American Express and Delta have introduced a revamped version of their co-branded SkyMiles credit cards.
The new cards, announced Thursday (Jan. 31), offer a series of benefits to both frequent and occasional flyers, and comes as a majority of consumers are embracing card-linked offers for travel-related purchases.
According to an American Express news release, the upgraded cards now let customers use companion certificates to travel outside of the continental U.S. for the first time, with the program open to trips to Alaska, Hawaii, Mexico, Central America or the Caribbean.
In addition, customers can earn credits for making purchases at Resy restaurants and rideshare purchases with select providers in the U.S., along with prepaid Delta Stays hotel and vacation rental bookings.
With the new perks come higher fees. For example, holders of the Delta SkyMiles American Express Reserve and Reserve Business card will pay $650 per year, up from $550. The new fees go into effect at cardholders’ next renewal dates on or after May 1.
Last year saw Delta experience some negative feedback from consumers after it changed the SkyMiles program, shifting the criteria for earning frequent-flier status from a combination of spending and flights to just spending.
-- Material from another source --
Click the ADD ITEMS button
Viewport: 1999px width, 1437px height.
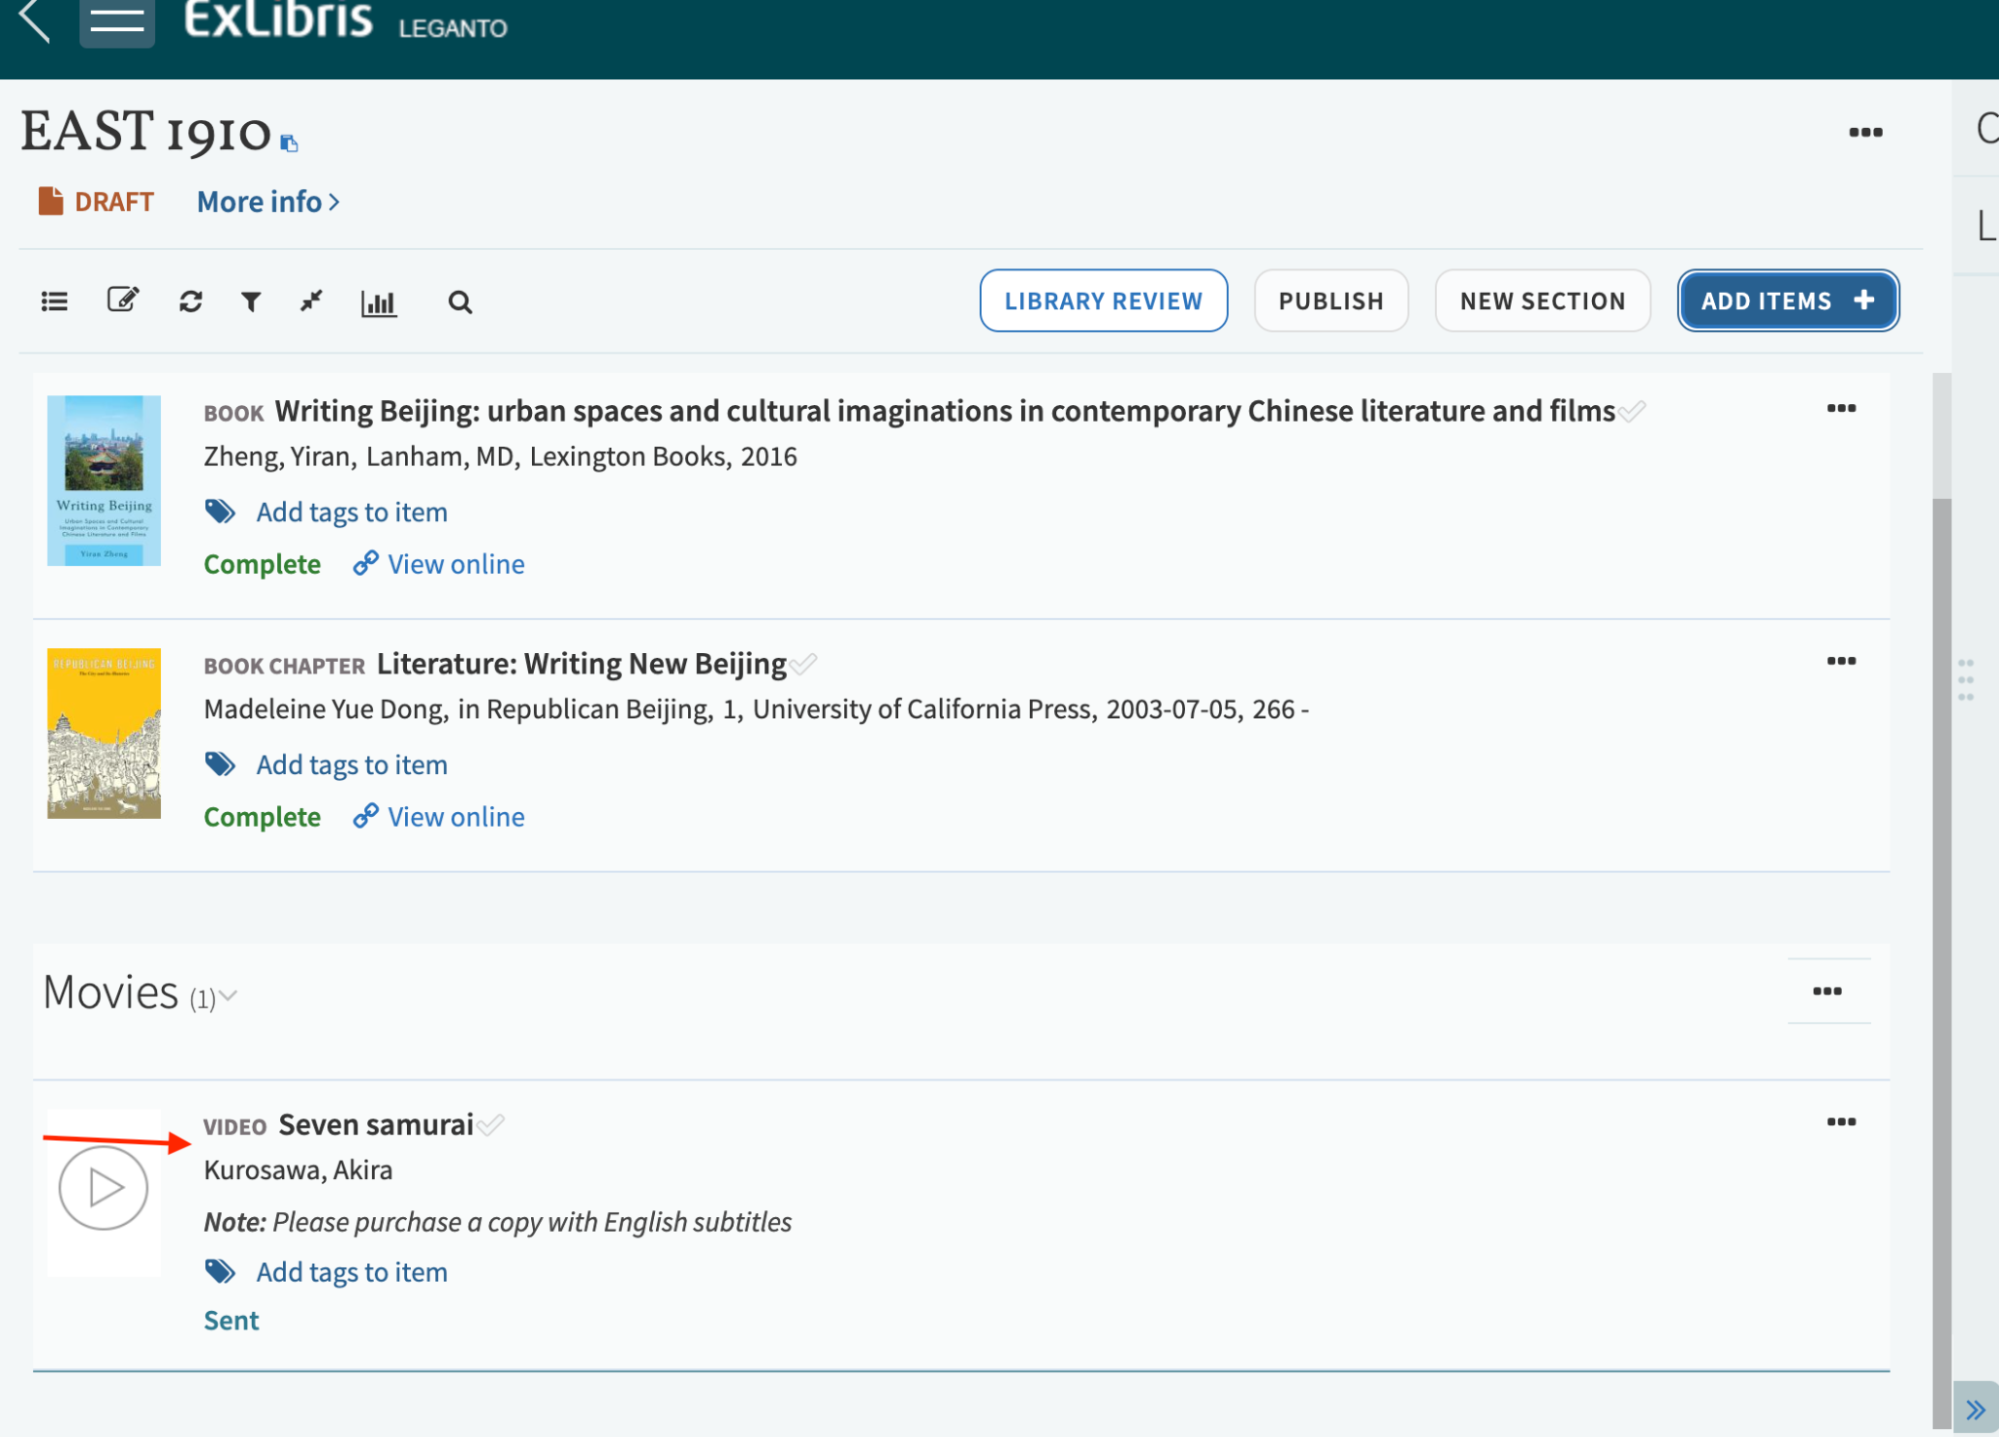(1787, 300)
CEO Ed Bastian later said the airline had gone too far with the changes, and said the program would be modified.
PYMNTS Intelligence research has shown that 64% of consumers say they are very or extremely likely to use card-linked offers to make local travel purchases, while 60% reported they intend to do the same for purchases related to long-distance travel.
These figures spotlight the opportunity travel industry merchants have to boost engagement and retain customers via more personalized and relevant card-linked offers, according to “Leveraging Item-Level Receipt Data: How Card-Linked Offers Drive Customer Loyalty,” a collaboration between PYMNTS and Banyan.
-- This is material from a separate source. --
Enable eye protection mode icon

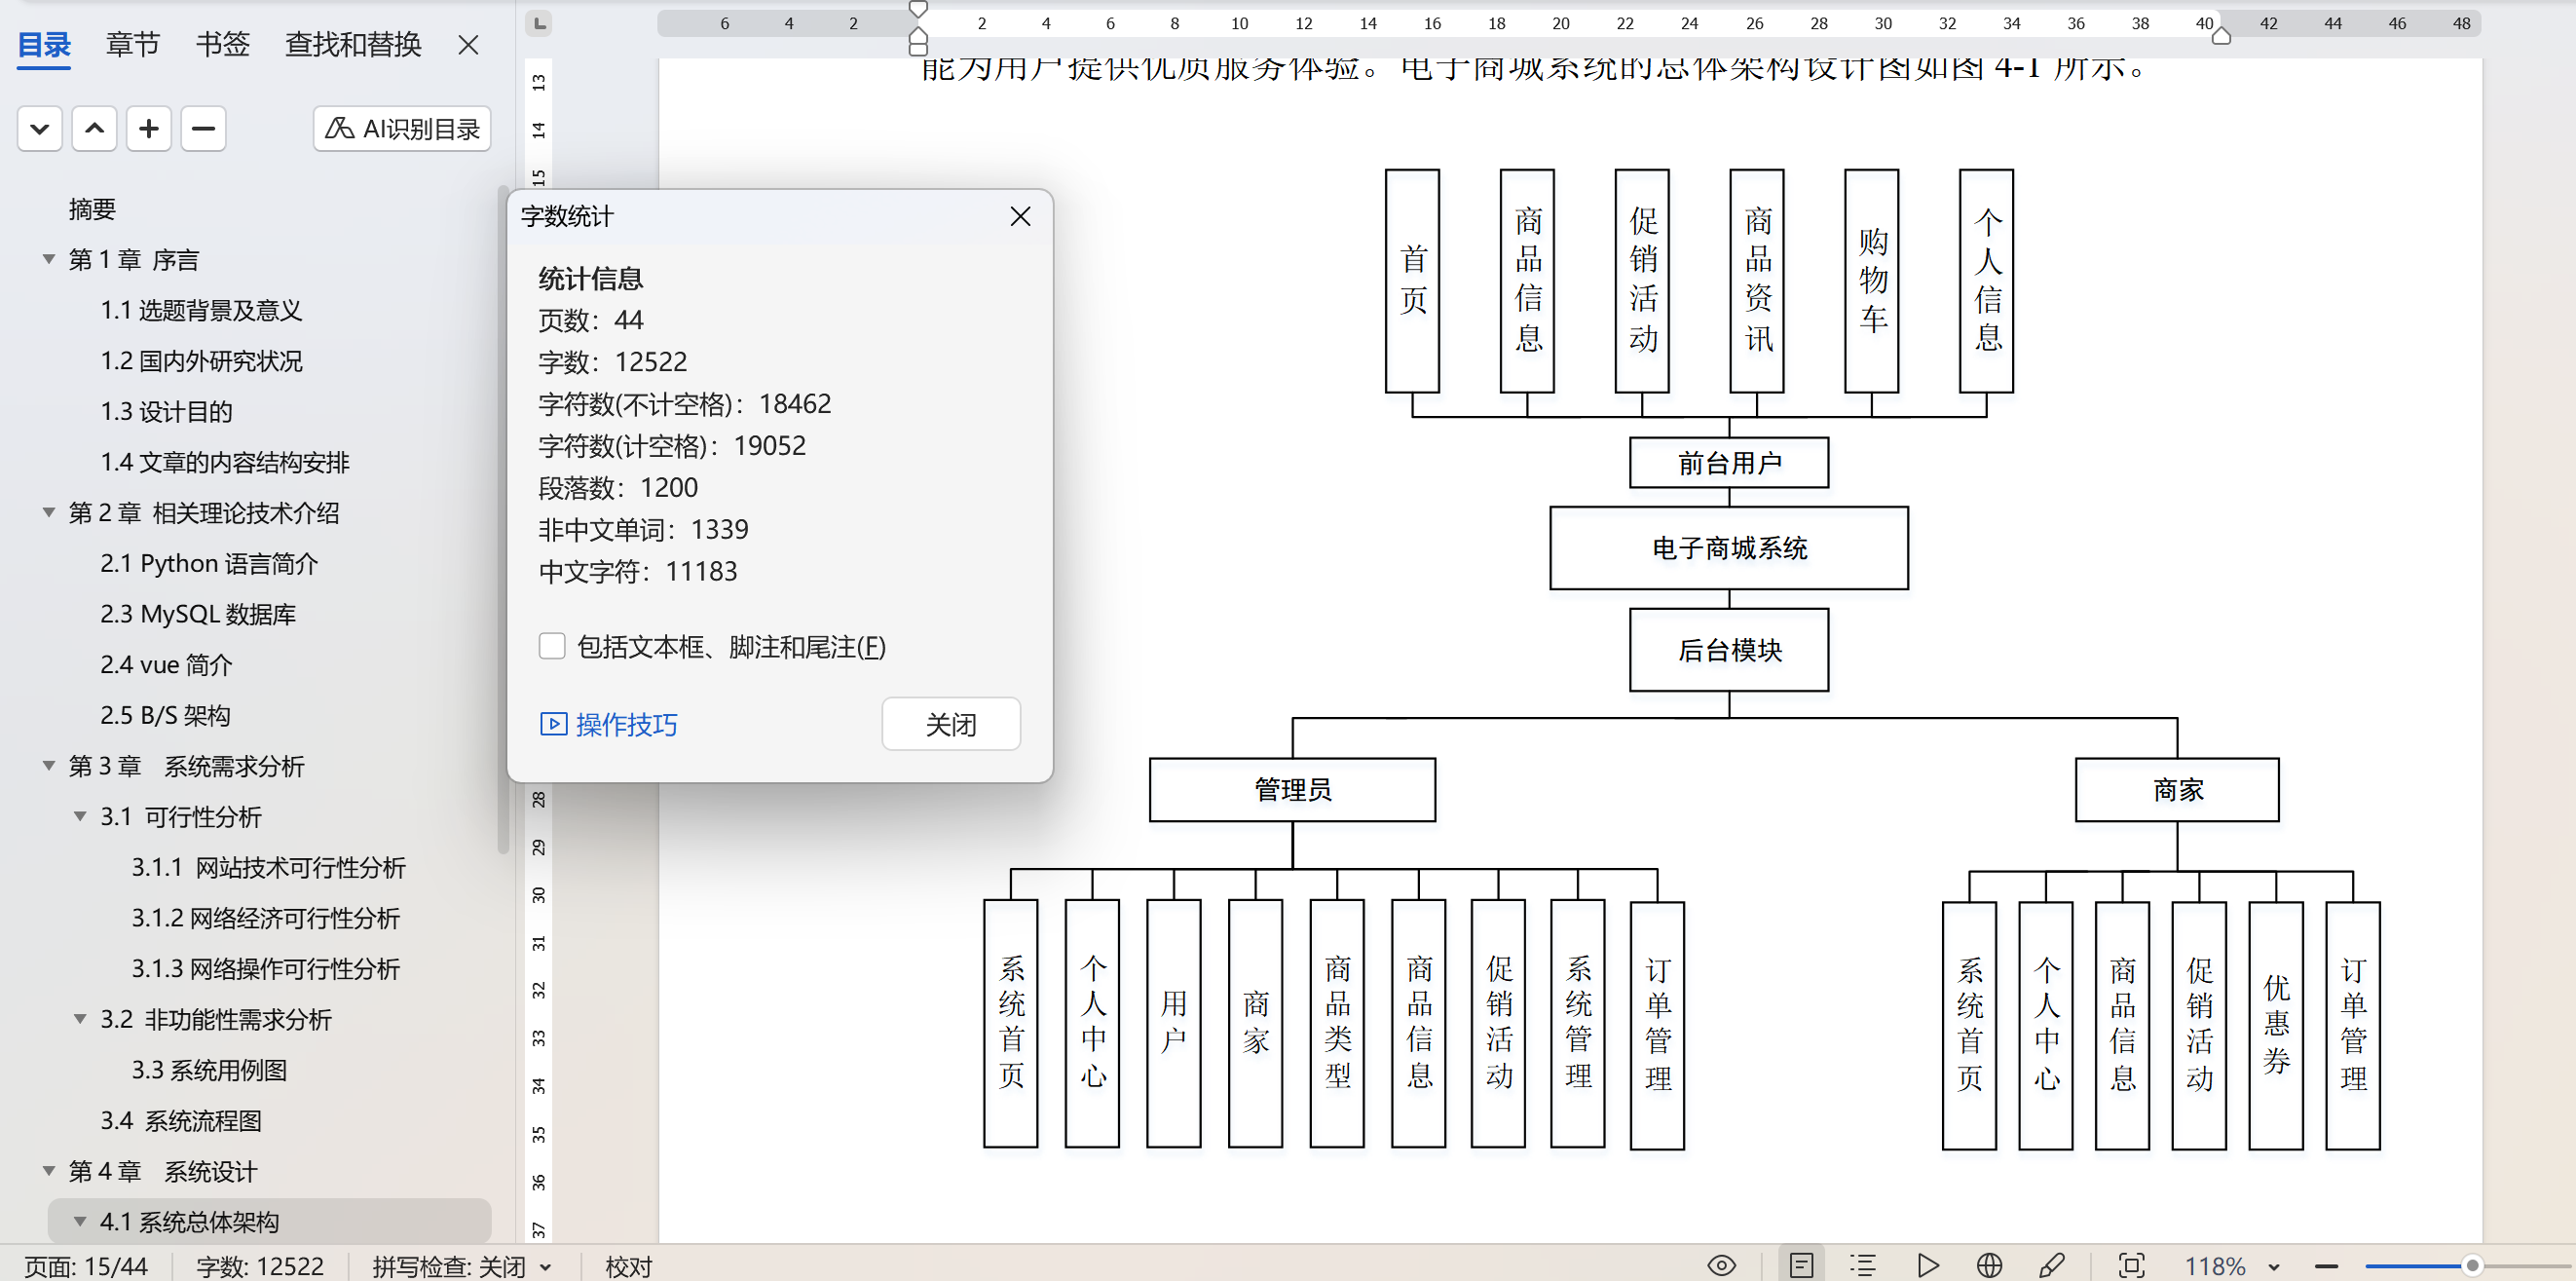pos(1721,1266)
Meanwhile, Delta forecast far-from-sunny skies when it released quarterly earnings this month, with Bastian noting a litany of macreonomic pressures.
He told analysts that “the geopolitical front continues to be quite testy, it’s an election season around the world, energy prices are volatile. And to me, the supply chain costs and constraints continue unabated.
“We are not making progress,” he added. “If anything, every bit of news seems to be worse, not better. We should hope to overachieve. In 2024, demand for air travel remains strong, and our customer base is in a healthy financial position with travel a top priority.”